Tercera.- Suspensión de plazos procesales (Disposición adicional segunda). En este caso se “suspenden e interrumpen los plazos previstos en las leyes procesales en todos los órdenes jurisdiccionales”, medida que se extiende hasta que pierda su vigencia la declaración de estado de alarma. Se trata de una medida general, es decir, que afecta a todo el ámbito de la Administración de Justicia. No obstante, se establecen determinadas excepciones fundamentalmente en determinados asuntos de naturaleza penal (habeas corpus, actuaciones con detenido, órdenes de protección, vigilancia penitenciaria y medidas cautelares en caso de violencia sobre mujer y de menores) y determinados procedimientos preferentes y sumarios como los especiales de protección de derechos fundamentales en materia contenciosa y laboral o el procedimiento de conflicto colectivo.

Contrasta la claridad con que se aborda la suspensión de los plazos procesales con la ambigüedad que se aborda la suspensión en materia administrativa. Quizá sea la malevolencia natural de quien esto suscribe, pero no creo que ello responda a algo accidental o a un simple descuido en la redacción.

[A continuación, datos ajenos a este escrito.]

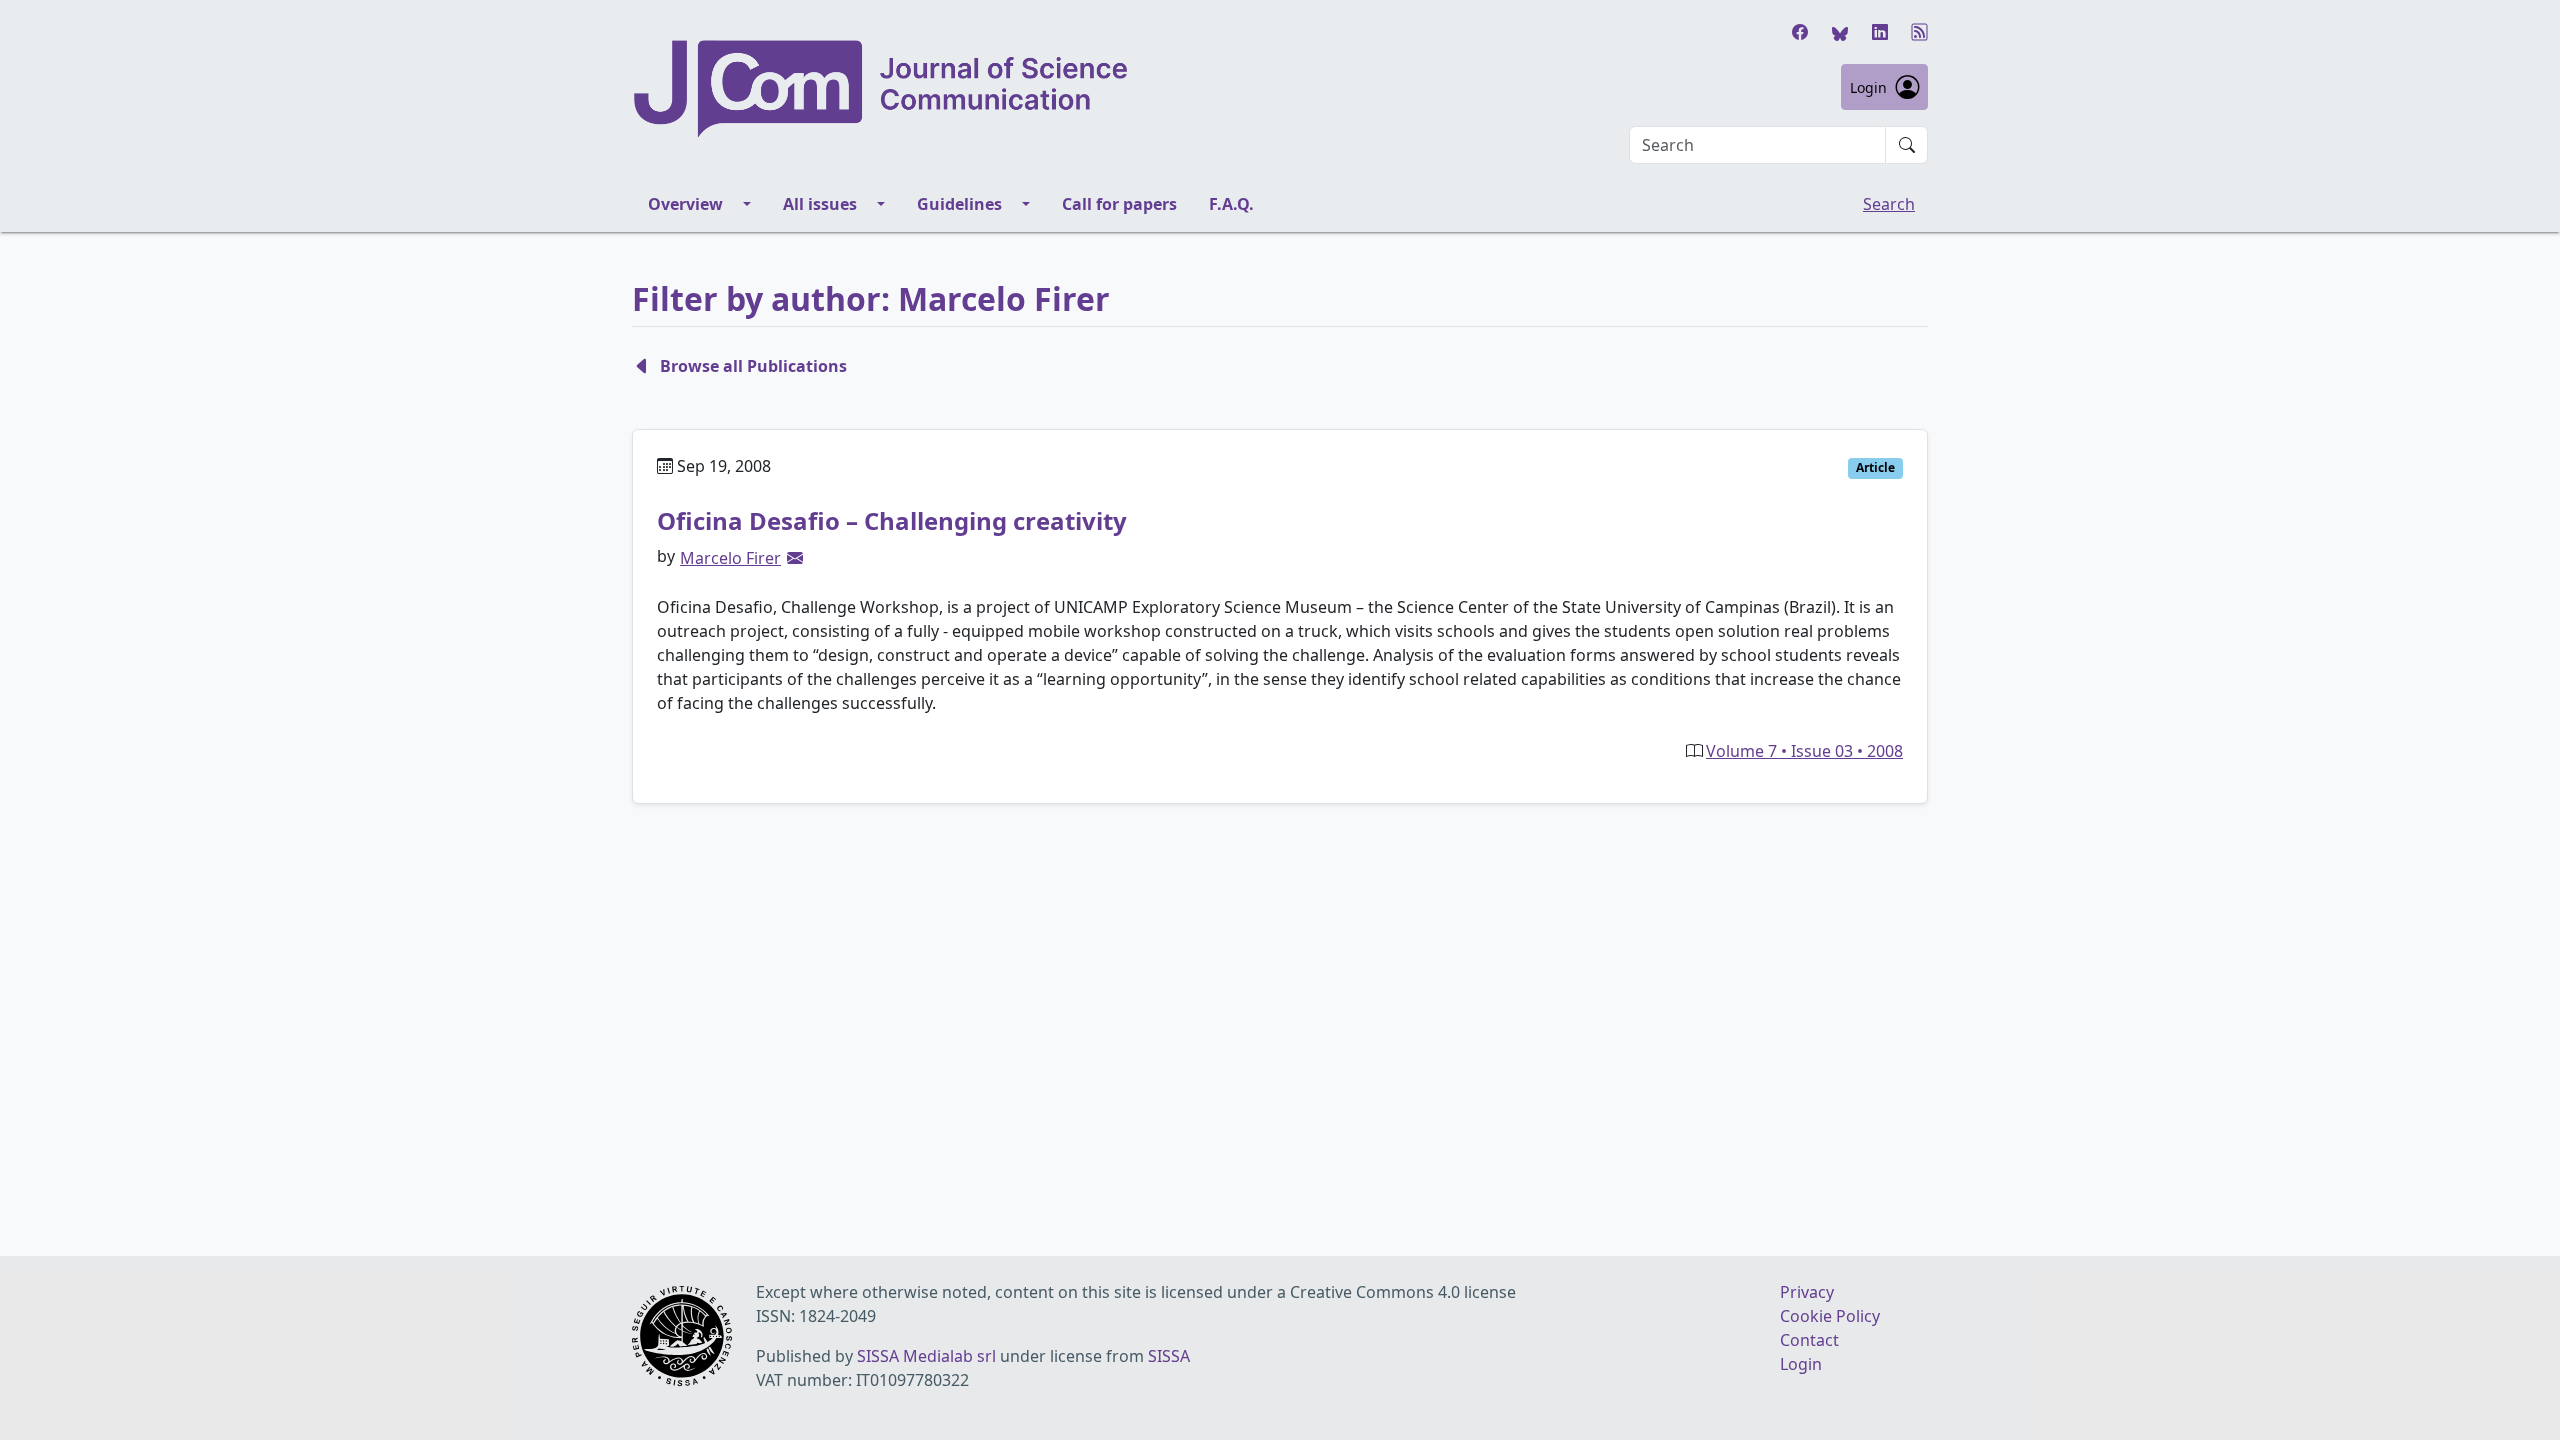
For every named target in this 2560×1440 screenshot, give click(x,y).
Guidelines (959, 204)
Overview (685, 204)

Una última cuestión que reconozco es anecdótica, pero que si no fuera por lo trágico de la situación daría para un sainete del inmortal Carlos Arniches. Una comparecencia inicialmente prevista para las tres de la tarde se ha demorado hasta pocos minutos después de las nueve debido a la imprevista duración del Consejo de Ministros, que el Presidente del Gobierno ha justificado por la existencia de un “debate enriquecedor, intenso y sosegado”, que sin duda no diferiría en extremo del discurso ministerial que principia la obra El señor Badanas. Sería deseable que, como en la celebérrima pieza de Luis Vélez de Guevara, un moderno diablo cojuelo hubiese levantado los tejados del Palacio de la Moncloa permitiendo contemplar la escena que allí se vivió entre las dos y las nueve horas del catorce de marzo de dos mil veinte, donde una persona que según sus propias declaraciones se encontraba en “cuarentena” se saltó la misma para acudir a la sesión del Consejo, ofreciendo, sin duda, un elocuente ejemplo de respeto a las prescripciones sanitarias.

Los aficionados al buen cine clásico seguramente recordarán con nostalgia El hidalgo de los mares (espantosa traducción del original Captain Horatio Hornblower), un film dirigido por Raoul Walsh y protagonizado por Gregory Peck y Virginia Mayo, y cuyo guión adaptaba dos de las novelas de Cecil Scott Forrester que integraban la saga que tenía por protagonista a Horacio Hornblower. Pues bien, en dicho film su protagonista, el capitán inglés Horacio Hornblower (un imponente Gregory Peck) debía trasladarse a tierras centroamericanas para entrevistarse con un cacique local, don Julián de Alvarado, que se había sublevado contra España. El rebelde en cuestión era un criollo de escasa estatura que pretendía infructuosamente ensalzar su ridícula figura y posición haciéndose llamar “el supremo” por sus atemorizados compatriotas. Es posible que me equivoque y que de nuevo se deba a mi malevolencia natural, pero estoy casi seguro que en la sesión del Consejo de Ministros en que se ha declarado el estado de alarma más de uno de sus integrantes ha intentado convertirse en un émulo de Alvarado.